The Mind Parasites

by Colin Wilson
Reviewed date: 2005 Jun 20
Rating: 2
196 pages
cover art

Colin Wilson's Lovecraftian novel The Mind Parasites starts out with all the stock elements: the mad writings of a deceased professor, an inquisitive antiquarian, an archaeological expedition, and ancient ruins from a long-dead civilization.

Wilson is a more polished writer than Lovecraft so the first half of his story is excellent, if missing some of Lovecraft's trademark infusion of horror. The second half is where things get weird: the threat is revealed to be creatures that feed on the mind energy of men. These parasites sap man's creative energies, preventing him from using his whole mind to think clearly. All mankind is enslaved in a kind of stupor.

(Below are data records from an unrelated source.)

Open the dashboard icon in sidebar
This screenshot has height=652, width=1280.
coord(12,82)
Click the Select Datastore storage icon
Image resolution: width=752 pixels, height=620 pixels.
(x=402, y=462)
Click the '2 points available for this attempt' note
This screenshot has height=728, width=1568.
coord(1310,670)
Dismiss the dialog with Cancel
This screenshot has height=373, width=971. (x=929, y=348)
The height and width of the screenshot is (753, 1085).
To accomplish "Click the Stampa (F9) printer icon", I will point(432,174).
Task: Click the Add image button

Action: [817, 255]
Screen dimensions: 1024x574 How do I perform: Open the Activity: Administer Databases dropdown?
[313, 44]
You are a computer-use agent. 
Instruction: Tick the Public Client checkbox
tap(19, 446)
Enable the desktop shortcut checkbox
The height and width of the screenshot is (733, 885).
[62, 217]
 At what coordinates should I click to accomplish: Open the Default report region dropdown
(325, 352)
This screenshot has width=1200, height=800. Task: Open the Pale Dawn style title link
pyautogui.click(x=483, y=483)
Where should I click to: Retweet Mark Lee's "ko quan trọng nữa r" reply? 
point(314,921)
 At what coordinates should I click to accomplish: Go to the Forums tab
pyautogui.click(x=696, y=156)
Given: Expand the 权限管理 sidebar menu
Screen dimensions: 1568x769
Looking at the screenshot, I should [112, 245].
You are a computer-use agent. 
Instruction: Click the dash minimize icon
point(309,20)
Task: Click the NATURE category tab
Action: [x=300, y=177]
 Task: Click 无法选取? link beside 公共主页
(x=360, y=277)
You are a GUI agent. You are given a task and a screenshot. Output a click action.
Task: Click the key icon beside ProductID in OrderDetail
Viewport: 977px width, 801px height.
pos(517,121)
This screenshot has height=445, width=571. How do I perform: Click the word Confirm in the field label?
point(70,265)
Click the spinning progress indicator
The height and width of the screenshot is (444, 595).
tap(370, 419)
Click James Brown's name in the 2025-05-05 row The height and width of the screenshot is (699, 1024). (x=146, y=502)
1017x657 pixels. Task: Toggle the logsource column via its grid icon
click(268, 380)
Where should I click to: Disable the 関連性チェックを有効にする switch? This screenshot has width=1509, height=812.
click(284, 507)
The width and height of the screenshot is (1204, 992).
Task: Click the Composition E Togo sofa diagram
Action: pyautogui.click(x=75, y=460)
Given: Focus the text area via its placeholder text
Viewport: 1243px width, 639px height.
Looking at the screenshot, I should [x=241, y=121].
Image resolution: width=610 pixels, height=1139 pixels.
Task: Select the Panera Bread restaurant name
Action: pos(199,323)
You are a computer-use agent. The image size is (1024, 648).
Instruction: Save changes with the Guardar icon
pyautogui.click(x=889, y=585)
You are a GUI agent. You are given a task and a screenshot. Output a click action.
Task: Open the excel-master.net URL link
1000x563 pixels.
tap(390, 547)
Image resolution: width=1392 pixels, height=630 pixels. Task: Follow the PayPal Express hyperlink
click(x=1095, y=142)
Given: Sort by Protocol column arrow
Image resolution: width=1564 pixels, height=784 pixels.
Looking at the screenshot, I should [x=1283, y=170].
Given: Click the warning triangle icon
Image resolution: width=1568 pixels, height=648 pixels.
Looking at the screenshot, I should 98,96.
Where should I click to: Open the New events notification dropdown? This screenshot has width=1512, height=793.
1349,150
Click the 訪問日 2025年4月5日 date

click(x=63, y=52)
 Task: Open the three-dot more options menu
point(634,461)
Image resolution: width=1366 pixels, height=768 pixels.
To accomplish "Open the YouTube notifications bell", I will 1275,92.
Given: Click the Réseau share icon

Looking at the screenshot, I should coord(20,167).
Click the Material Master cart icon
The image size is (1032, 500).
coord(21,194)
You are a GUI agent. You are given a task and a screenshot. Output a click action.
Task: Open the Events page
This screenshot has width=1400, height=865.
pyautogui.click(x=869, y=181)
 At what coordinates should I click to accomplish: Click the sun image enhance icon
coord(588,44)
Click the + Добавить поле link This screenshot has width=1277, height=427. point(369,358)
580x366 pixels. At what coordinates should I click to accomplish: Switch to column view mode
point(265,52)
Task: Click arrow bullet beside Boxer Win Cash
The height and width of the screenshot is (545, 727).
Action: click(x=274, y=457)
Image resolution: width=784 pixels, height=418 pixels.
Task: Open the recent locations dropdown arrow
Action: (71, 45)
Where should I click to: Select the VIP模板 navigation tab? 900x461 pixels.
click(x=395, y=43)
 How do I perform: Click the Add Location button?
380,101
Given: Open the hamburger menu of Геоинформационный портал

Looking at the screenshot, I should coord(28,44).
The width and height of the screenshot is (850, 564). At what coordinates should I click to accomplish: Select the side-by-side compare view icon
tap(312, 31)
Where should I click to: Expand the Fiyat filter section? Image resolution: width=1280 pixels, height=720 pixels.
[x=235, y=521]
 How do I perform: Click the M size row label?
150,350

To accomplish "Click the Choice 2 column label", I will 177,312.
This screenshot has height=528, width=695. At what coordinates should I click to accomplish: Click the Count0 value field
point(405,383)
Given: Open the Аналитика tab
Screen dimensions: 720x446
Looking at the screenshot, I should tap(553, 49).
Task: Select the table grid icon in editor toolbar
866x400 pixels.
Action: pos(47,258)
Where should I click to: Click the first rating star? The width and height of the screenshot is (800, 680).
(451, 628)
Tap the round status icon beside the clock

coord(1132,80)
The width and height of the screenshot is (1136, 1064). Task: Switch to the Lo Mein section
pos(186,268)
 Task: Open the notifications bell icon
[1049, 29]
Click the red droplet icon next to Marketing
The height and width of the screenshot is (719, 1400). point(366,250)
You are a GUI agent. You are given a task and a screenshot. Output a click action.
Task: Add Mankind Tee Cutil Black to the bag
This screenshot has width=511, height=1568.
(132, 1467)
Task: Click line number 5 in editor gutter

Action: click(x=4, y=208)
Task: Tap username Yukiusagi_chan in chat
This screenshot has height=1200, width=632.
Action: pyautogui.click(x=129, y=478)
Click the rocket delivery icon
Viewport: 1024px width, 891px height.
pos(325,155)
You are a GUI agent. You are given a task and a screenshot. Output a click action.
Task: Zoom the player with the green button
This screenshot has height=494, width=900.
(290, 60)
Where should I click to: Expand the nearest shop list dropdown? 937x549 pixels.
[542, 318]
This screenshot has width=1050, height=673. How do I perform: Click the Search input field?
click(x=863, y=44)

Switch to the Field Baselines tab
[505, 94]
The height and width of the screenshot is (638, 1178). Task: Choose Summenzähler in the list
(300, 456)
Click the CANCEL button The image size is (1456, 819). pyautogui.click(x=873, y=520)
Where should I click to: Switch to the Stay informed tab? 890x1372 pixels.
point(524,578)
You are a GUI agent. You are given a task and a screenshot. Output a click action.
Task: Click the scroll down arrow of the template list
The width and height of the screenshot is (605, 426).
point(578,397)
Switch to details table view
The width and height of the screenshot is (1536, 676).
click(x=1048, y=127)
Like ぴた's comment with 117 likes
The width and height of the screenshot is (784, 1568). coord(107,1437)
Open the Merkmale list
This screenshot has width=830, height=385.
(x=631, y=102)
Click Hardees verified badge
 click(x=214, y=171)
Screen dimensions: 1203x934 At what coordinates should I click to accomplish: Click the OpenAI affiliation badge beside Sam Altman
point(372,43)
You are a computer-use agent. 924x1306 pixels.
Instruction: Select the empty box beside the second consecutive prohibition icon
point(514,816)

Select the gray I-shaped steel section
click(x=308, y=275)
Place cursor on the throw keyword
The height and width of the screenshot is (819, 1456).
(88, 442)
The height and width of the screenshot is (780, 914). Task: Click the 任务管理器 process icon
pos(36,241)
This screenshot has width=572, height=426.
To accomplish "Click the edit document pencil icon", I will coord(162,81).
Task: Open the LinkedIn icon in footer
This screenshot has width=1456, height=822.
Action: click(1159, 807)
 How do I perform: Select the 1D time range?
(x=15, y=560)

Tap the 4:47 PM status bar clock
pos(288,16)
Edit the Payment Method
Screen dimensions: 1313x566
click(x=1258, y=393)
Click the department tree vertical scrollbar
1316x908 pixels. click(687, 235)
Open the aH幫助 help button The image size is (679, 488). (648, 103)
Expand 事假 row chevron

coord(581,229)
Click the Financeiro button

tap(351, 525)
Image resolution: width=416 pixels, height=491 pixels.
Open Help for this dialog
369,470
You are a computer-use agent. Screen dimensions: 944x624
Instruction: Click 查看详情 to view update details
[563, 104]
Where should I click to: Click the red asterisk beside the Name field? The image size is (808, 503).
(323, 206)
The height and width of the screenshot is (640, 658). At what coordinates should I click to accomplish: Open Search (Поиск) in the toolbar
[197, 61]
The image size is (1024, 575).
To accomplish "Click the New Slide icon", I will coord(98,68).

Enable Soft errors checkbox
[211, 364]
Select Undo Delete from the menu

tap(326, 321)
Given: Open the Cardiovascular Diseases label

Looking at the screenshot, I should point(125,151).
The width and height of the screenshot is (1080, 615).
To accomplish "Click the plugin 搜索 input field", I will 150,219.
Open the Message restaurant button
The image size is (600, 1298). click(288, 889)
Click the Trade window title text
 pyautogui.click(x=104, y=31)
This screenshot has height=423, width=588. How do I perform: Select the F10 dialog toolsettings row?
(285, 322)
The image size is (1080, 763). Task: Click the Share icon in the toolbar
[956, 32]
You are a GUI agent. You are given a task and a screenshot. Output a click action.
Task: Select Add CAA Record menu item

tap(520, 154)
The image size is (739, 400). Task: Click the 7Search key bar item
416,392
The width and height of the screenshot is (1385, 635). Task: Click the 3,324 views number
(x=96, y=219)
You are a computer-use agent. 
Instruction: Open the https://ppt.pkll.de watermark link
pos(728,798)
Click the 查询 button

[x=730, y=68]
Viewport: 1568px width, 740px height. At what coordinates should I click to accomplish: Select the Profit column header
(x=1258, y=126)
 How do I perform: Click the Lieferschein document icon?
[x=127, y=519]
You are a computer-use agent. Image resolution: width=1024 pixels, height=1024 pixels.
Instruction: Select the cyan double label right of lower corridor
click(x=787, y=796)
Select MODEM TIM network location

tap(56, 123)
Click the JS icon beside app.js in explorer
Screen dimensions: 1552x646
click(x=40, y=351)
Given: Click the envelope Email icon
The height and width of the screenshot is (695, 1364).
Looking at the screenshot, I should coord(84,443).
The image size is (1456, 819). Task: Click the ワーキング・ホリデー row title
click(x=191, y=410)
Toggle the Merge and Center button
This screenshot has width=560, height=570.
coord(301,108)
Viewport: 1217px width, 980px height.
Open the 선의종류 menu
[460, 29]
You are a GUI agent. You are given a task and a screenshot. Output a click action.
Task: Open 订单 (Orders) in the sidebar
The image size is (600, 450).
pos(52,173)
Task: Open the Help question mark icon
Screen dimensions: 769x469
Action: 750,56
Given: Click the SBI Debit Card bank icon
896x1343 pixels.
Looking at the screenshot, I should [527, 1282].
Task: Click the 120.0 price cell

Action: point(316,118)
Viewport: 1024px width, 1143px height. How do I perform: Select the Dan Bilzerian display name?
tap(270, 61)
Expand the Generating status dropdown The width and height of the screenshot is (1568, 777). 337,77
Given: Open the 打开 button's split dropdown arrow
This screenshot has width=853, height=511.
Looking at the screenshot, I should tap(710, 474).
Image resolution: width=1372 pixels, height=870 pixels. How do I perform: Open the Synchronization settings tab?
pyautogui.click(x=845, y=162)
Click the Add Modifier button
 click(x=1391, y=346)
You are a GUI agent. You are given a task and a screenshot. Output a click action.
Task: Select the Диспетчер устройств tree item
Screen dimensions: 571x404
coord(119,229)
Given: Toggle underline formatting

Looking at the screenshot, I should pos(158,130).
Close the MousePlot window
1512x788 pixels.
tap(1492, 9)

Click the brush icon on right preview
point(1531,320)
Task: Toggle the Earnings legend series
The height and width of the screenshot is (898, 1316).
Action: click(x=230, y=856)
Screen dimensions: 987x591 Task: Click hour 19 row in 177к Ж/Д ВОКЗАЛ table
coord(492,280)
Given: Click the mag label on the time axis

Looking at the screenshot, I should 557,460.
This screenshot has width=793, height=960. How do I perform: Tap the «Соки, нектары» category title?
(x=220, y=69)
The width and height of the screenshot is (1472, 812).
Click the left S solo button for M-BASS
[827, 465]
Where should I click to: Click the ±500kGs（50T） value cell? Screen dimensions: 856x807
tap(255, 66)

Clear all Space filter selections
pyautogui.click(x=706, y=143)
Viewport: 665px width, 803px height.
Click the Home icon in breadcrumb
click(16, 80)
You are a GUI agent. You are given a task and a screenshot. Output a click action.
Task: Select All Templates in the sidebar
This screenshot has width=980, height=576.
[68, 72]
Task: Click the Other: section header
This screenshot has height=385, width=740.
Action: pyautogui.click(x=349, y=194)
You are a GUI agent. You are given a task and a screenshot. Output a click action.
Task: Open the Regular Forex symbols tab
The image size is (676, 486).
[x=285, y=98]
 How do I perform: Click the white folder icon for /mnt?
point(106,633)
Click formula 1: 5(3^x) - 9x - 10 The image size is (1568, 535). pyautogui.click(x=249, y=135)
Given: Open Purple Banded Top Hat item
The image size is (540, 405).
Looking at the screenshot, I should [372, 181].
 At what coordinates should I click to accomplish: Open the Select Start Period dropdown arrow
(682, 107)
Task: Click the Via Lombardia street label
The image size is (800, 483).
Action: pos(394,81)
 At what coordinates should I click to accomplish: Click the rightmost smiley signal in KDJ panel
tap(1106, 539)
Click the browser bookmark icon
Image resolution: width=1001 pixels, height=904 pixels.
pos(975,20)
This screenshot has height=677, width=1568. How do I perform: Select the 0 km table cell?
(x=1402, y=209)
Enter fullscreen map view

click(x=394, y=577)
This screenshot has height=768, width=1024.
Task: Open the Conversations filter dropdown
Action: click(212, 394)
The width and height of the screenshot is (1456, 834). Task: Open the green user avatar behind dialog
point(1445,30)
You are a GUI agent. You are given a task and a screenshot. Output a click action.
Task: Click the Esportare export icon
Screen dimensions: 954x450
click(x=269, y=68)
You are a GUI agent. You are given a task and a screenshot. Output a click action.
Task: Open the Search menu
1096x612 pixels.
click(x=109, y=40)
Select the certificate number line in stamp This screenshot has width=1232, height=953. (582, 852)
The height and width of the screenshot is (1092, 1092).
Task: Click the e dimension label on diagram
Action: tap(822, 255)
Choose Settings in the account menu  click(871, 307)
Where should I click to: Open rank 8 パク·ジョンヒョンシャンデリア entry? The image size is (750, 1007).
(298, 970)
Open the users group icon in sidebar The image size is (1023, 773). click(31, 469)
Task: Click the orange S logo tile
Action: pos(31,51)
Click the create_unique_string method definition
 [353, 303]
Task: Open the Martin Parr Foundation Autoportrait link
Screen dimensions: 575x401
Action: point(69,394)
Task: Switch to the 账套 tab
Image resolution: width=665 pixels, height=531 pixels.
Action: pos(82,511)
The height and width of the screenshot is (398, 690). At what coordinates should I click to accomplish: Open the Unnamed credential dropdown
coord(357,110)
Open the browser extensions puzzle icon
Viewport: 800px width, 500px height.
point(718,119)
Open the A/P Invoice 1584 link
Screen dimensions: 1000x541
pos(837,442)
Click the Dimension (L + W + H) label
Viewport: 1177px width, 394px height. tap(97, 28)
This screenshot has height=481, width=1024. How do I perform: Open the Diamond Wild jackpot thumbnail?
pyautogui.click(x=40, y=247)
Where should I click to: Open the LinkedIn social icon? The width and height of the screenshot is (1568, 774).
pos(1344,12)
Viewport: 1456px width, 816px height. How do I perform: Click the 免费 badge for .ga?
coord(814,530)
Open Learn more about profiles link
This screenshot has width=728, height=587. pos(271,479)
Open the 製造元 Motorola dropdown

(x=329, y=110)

Dr. Austin and Dr. Reich discover the existence of mind parasites and break free from their restraints. Here the plot takes a cue from the writings of E. E. Doc Smith: Austin and Reich use their newly-unfettered minds to become virtual supermen. In mere days they surpass all the combined achievements of mankind--just as in E. E. Doc Smith's Skylark series, the super-scientists Dick Seaton and Martin Crane routinely invent and then mass-produce world-changing devices in impossibly short time-frames. In a manner reminiscent of Smith's Lensman series, Austin and Reich are able to communicate telepathically, to influence the minds of others, and even to take over and control animals and weak-minded men.

But unlike Smith's action-packed space operas, Wilson's story turns to philosophy. The crucial question is not the defeat of the mind parasites but the exploration of human consciousness and of the myriad possibilities available to the man who knows and fully understands his mind. Taking the time to defeat the mind parasites and to free the rest of humanity is an inconvenience to Austin and Reich, and they state as much.

The lack of attention to basic plot and the extraordinary emphasis on exploring consciousness not only makes a boring book, but renders irrelevant all the plot points in the first half of the book. The archaeology expedition? The ancient city of the 'Tsothogguans'? All meaningless. Even the mind parasites themselves--who seemed malevolent and ghoulish in the beginning of the story--end up as more of a annoyance than a true menace. The Mind Parasites has a lot of potential, but Colin Wilson squandered it by investigating consciousness rather than focusing on mankind's struggle to defeat the unearthly parasites.